> **PROBLEM REQUIREMENTS**: Rewrite everything from "The width and height of the screenshot is (1520, 782)." down to "click(117, 667)", substituting "image" for every "screenshot" and leaving all else unchanged.

> **INPUT FOR THIS TASK**:
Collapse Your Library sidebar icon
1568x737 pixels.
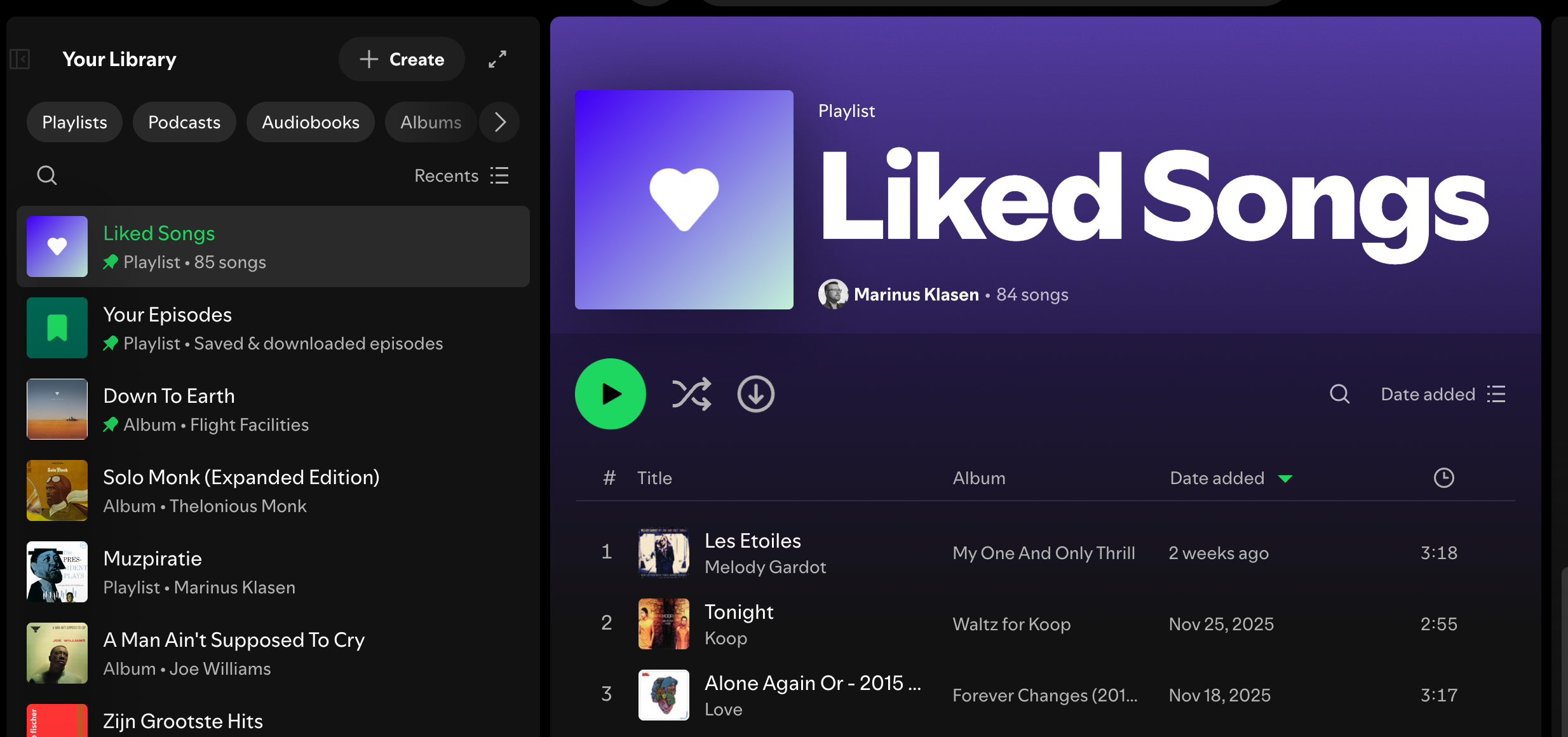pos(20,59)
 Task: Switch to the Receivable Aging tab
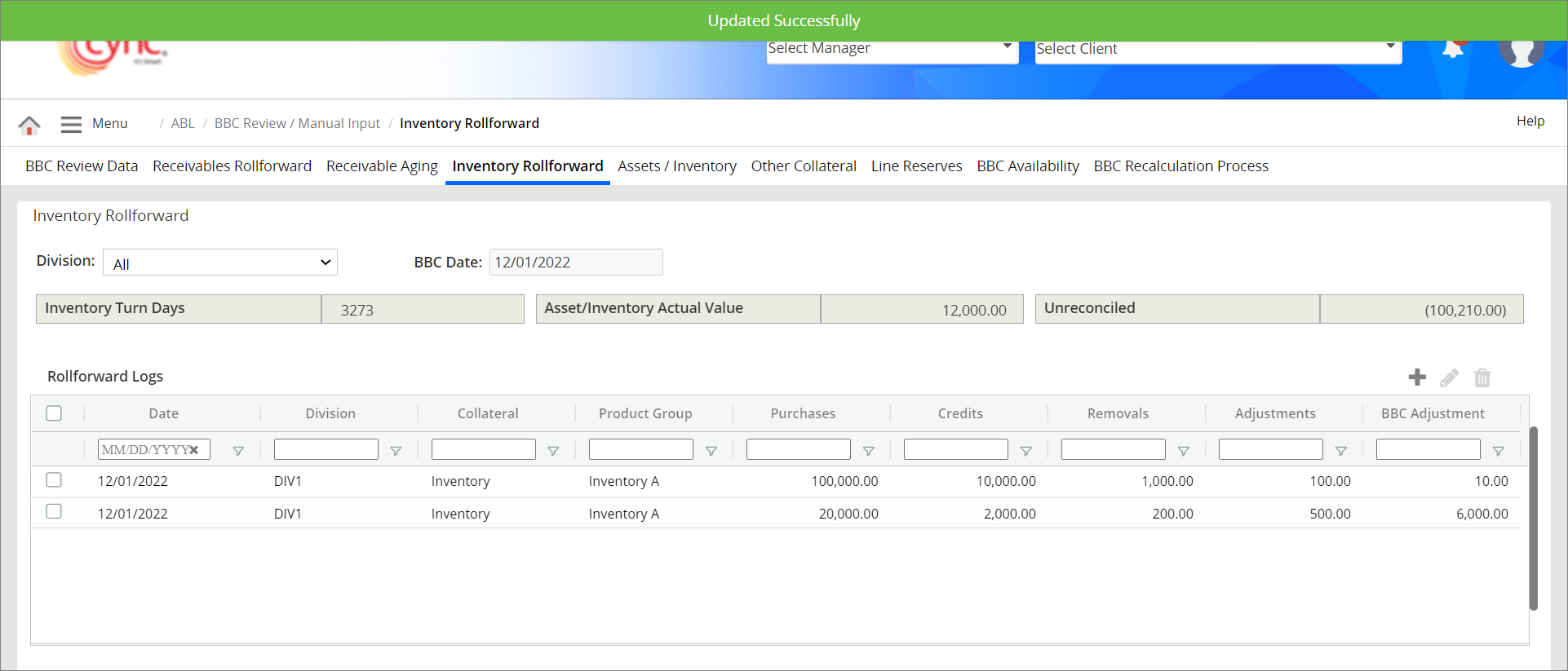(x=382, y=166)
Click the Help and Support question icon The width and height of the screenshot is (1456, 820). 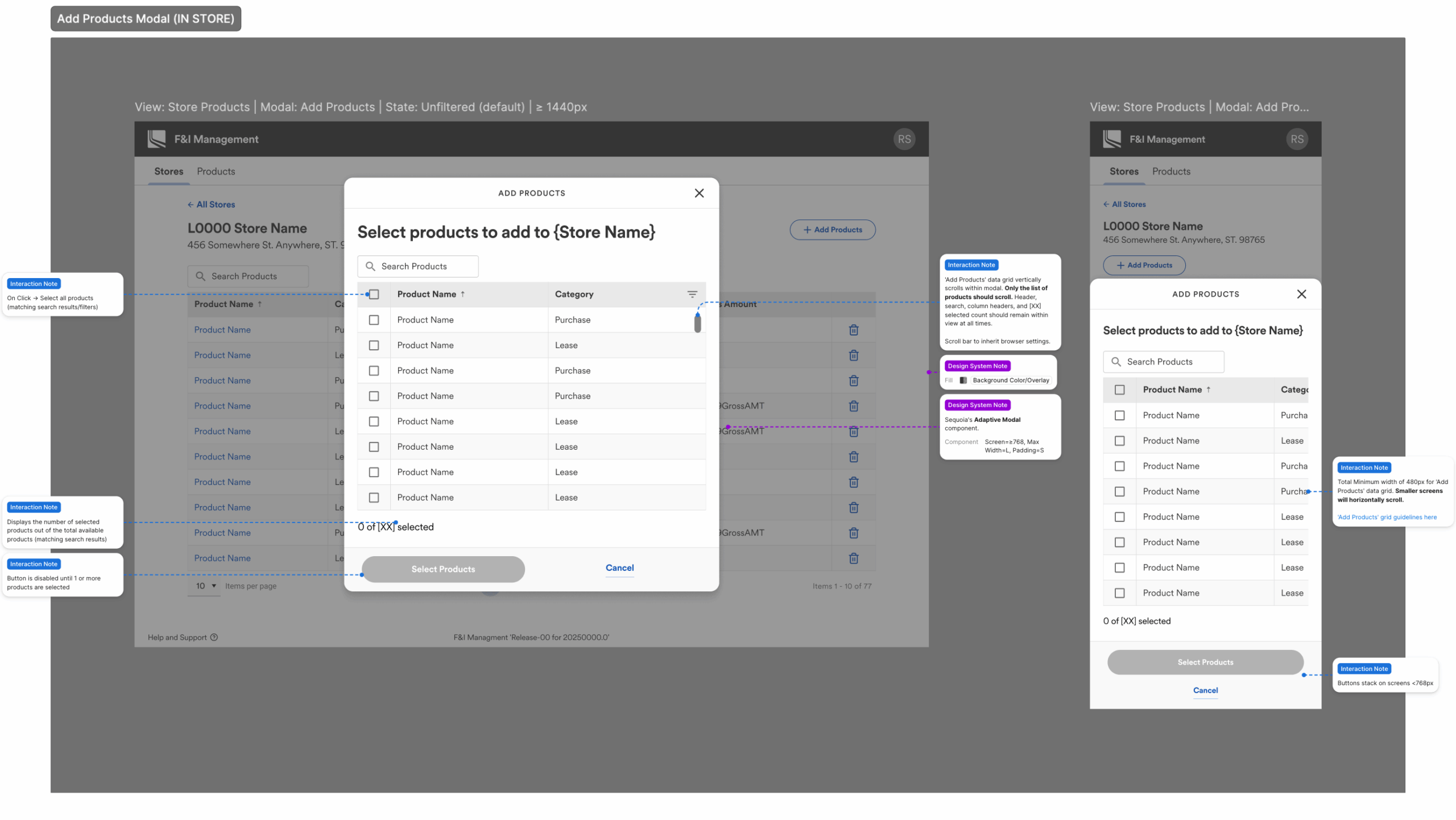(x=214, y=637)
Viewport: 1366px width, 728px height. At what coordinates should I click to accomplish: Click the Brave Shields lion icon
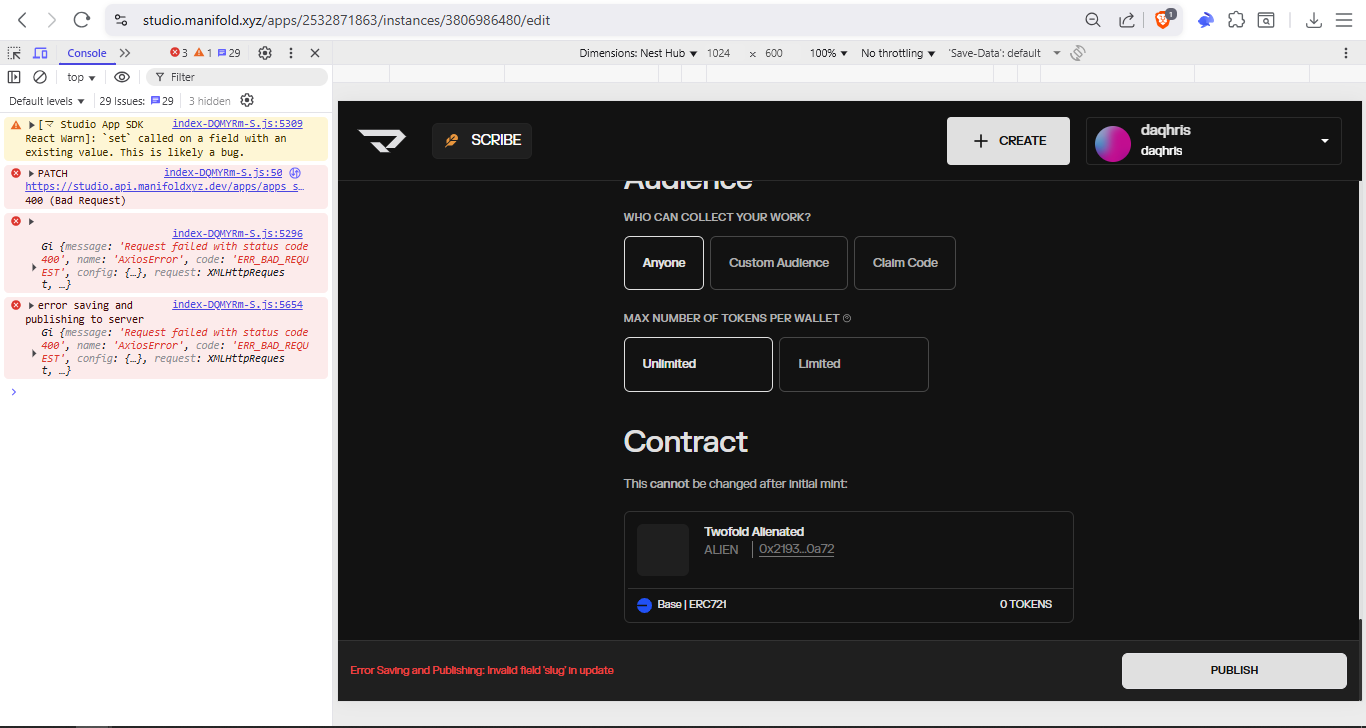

==

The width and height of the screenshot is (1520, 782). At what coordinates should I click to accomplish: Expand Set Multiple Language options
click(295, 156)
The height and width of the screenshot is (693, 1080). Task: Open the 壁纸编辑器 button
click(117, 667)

> **FINISHED TASK**:
The width and height of the image is (1520, 782). At what coordinates should I click to accomplish: Expand Set Multiple Language options
click(295, 156)
The height and width of the image is (693, 1080). Task: Open the 壁纸编辑器 button
click(117, 667)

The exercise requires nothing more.